Thursday, September 8, 2011

Riding the "goattails" of a national story

Unless you have been out of the universe for the last week, you now know the tale of the little girls and the goat making Mankato famous.

It started with an unusual police report heard by the late night editors on The Free Press copy desk. Sometime around 11:30 p.m., a Mankato resident called police to report that two very young girls in their pajamas were walking along Carney Avenue north of Riverfront Drive, and, they had a goat with them.

The story gets better. When police stopped the girls they said they were simply taking their goat out for a late-night walk. They couldn’t remember their address, but they knew how to walk home, so the officer was obliged to follow.

By this time, the story had made all the police radio chatter and there were reportedly several other officers who drove by to see what must have been classic scene: their fellow officer escorting the two young girls and their goat. Apparently many cell-phone pictures were snapped. (This is yet to be confirmed part of the story, but we’ll use a little  journalistic license.)

The girls spun their tale thicker as they went on. They were hiding their goat in their closet because mom had bought it but dad wasn’t going to be too  happy about it once he found out.
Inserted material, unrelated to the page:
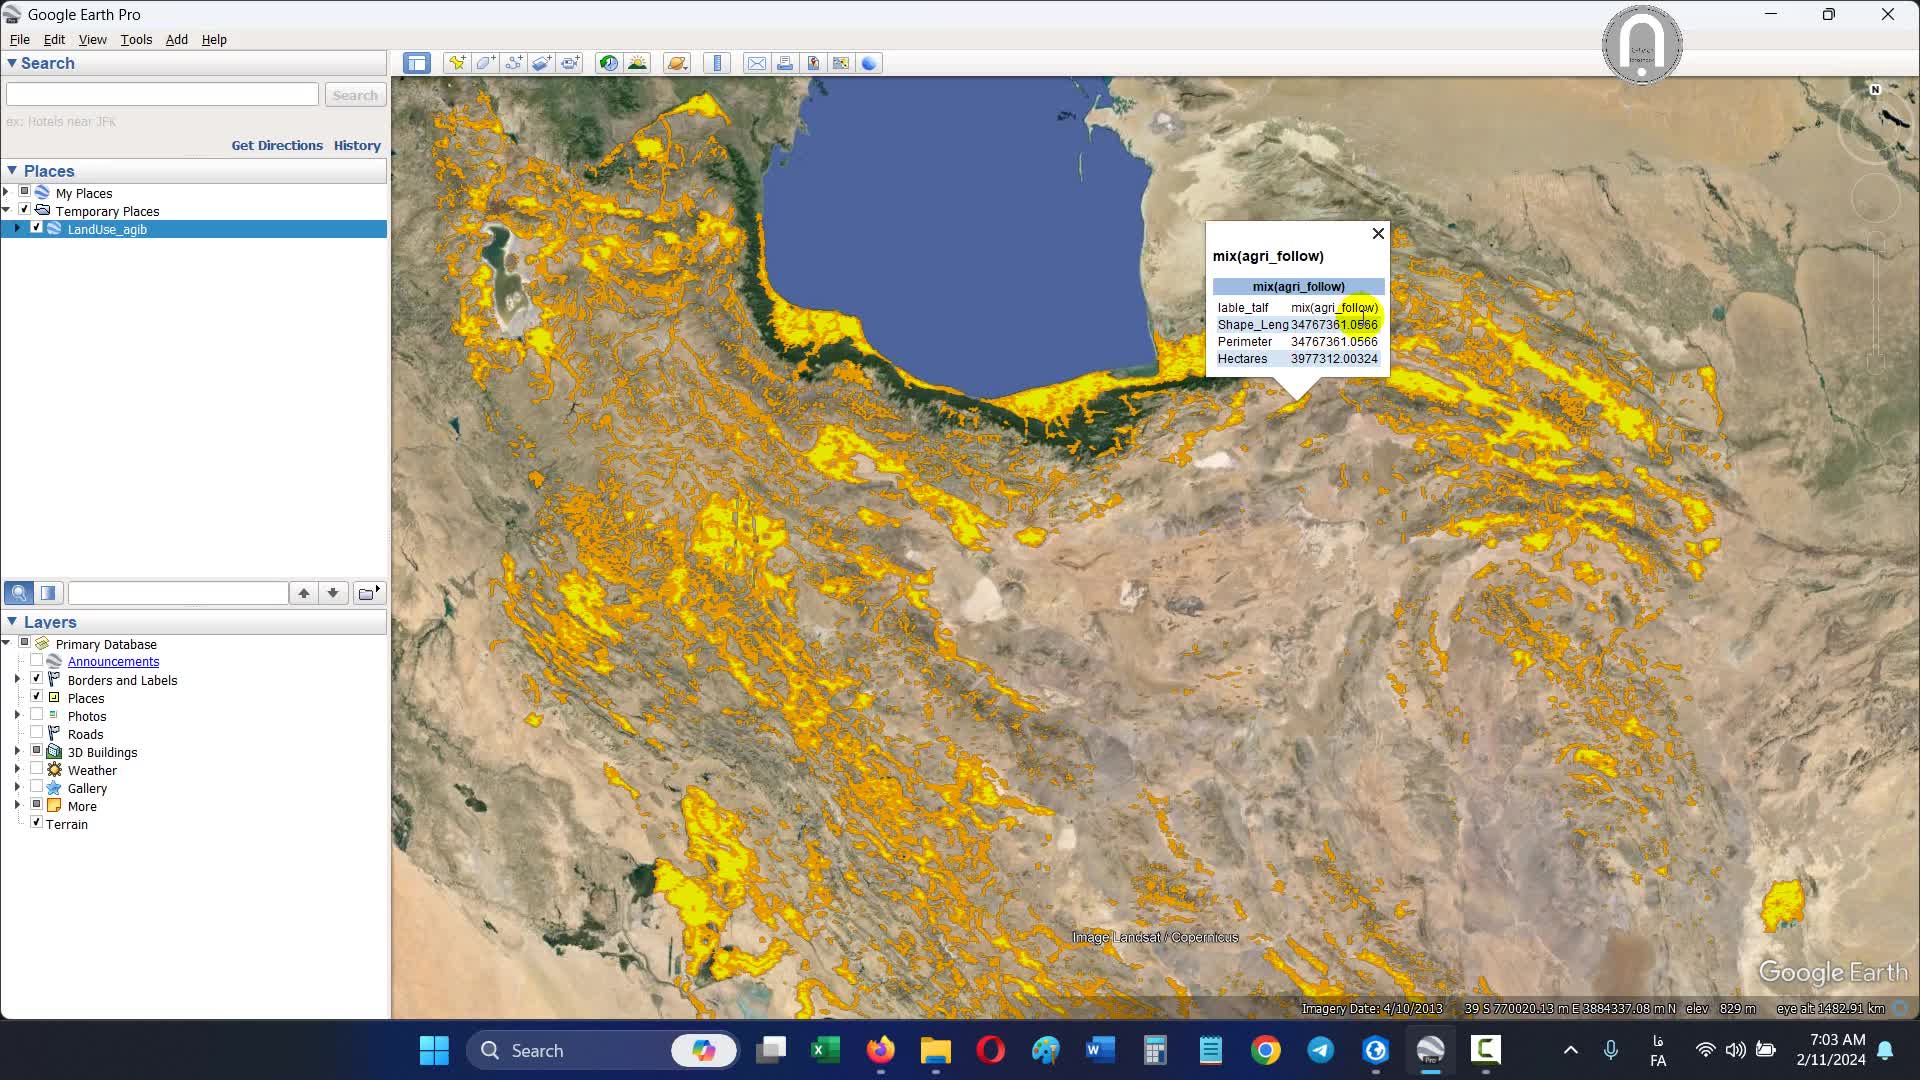Expand the LandUse_agib tree item
1920x1080 pixels.
[17, 228]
Of course, eventually, police determined the girls had taken the goat from the Sibley Park zoo after hatching the plot earlier in the day when they were at Sibley Park for a birthday party.

As is likely to happen these days with such a bizarre and funny tale of a goat-napping, once the story made The Free Press website, it went viral.

This story was made for the modern-day, multi-platform media world we live in. It likely went  viral from The Free Press Facebook site, as the 2,000 or so people who are fans on the site likely forwarded it to their Facebook friends. If 2,000 Free Press fans have 10 friends each, we’ve just expanded our audience for this story by 20,000. If they have 100 friends each, the story expands by 200,000. And then those friends forward it to their friends and hence the “viral” nature of the story is developed.

Our Twitter posting and link to the story was also being “retweeted” around the globe. It was on the Drudge Report and in the Washington Post, as well as other media sites everywhere including USA Today and CBS Radio.

According to the last count, the story had been looked at 78,376 times, by almost 60,000 different users who spent an average of 3 minutes 48 seconds reading the story. And that’s just on The Free Press website. There is no accounting for how many times it was viewed on hundreds of media sites around the world.

The Associated Press picked up the story as well, and people commented on the story on The Free Press Facebook page from Tasmania, Australia to Melbourne, Fla.

 The comments varied from readers appreciating the humor and cuteness of the story to those suggesting the parents should be charged with neglect.

Clearly, it’s a story right out of Mayberry R.F.D. and maybe that’s what gives it so much appeal. Nothing horrendous happened to the girls. In an age where we hear and see so much brutality, this story seems to have given people a little bit of hope that there is still innocence in America.